*DATASET RECORDS*:
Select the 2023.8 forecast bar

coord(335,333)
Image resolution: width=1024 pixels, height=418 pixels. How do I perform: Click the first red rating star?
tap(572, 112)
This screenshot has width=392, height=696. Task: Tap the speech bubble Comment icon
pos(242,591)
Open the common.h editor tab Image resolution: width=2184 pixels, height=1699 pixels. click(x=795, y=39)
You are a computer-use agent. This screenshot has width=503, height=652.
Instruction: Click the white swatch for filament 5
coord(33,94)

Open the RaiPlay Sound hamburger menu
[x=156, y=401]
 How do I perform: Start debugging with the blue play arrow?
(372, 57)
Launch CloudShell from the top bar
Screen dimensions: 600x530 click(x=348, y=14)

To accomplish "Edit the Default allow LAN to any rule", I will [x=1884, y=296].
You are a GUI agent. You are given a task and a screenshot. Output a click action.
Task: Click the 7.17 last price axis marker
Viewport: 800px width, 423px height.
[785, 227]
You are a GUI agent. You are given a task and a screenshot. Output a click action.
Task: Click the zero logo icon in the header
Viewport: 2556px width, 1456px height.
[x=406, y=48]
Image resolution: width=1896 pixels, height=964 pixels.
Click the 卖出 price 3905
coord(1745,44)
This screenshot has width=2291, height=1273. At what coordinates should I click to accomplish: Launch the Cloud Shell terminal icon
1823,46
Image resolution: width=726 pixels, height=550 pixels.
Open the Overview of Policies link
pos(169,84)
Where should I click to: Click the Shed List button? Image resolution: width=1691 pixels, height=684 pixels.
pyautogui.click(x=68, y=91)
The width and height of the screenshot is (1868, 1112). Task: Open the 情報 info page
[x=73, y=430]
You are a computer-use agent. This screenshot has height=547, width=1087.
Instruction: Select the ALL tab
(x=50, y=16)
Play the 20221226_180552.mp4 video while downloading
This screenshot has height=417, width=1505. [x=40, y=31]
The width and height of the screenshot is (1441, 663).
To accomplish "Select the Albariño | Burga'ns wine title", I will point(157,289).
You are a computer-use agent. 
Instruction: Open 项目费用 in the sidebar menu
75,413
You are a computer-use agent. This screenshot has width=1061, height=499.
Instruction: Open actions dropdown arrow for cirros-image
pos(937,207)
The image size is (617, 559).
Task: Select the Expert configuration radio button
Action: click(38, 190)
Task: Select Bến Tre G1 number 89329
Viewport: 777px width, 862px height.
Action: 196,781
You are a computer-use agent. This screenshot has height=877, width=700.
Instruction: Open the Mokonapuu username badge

*YOUR OBJECTIVE*: Can you arrange every line of the items above as a numbered list, leaving out the blank lines?

*EXERCISE ANSWER*:
1. Select the 2023.8 forecast bar
2. coord(335,333)
3. Image resolution: width=1024 pixels, height=418 pixels. How do I perform: Click the first red rating star?
4. tap(572, 112)
5. This screenshot has width=392, height=696. Task: Tap the speech bubble Comment icon
6. pos(242,591)
7. Open the common.h editor tab Image resolution: width=2184 pixels, height=1699 pixels. click(x=795, y=39)
8. You are a computer-use agent. This screenshot has width=503, height=652.
9. Instruction: Click the white swatch for filament 5
10. coord(33,94)
11. Open the RaiPlay Sound hamburger menu
12. [x=156, y=401]
13.  How do I perform: Start debugging with the blue play arrow?
14. (372, 57)
15. Launch CloudShell from the top bar
16. Screen dimensions: 600x530 click(x=348, y=14)
17. To accomplish "Edit the Default allow LAN to any rule", I will [x=1884, y=296].
18. You are a GUI agent. You are given a task and a screenshot. Output a click action.
19. Task: Click the 7.17 last price axis marker
20. Viewport: 800px width, 423px height.
21. [785, 227]
22. You are a GUI agent. You are given a task and a screenshot. Output a click action.
23. Task: Click the zero logo icon in the header
24. Viewport: 2556px width, 1456px height.
25. [x=406, y=48]
26. Image resolution: width=1896 pixels, height=964 pixels.
27. Click the 卖出 price 3905
28. coord(1745,44)
29. This screenshot has width=2291, height=1273. At what coordinates should I click to accomplish: Launch the Cloud Shell terminal icon
30. 1823,46
31. Image resolution: width=726 pixels, height=550 pixels.
32. Open the Overview of Policies link
33. pos(169,84)
34. Where should I click to: Click the Shed List button? Image resolution: width=1691 pixels, height=684 pixels.
35. pyautogui.click(x=68, y=91)
36. The width and height of the screenshot is (1868, 1112). Task: Open the 情報 info page
37. [x=73, y=430]
38. You are a computer-use agent. This screenshot has height=547, width=1087.
39. Instruction: Select the ALL tab
40. (x=50, y=16)
41. Play the 20221226_180552.mp4 video while downloading
42. This screenshot has height=417, width=1505. [x=40, y=31]
43. The width and height of the screenshot is (1441, 663).
44. To accomplish "Select the Albariño | Burga'ns wine title", I will point(157,289).
45. You are a computer-use agent. 
46. Instruction: Open 项目费用 in the sidebar menu
47. 75,413
48. You are a computer-use agent. This screenshot has width=1061, height=499.
49. Instruction: Open actions dropdown arrow for cirros-image
50. pos(937,207)
51. The image size is (617, 559).
52. Task: Select the Expert configuration radio button
53. Action: click(38, 190)
54. Task: Select Bến Tre G1 number 89329
55. Viewport: 777px width, 862px height.
56. Action: 196,781
57. You are a computer-use agent. This screenshot has height=877, width=700.
58. Instruction: Open the Mokonapuu username badge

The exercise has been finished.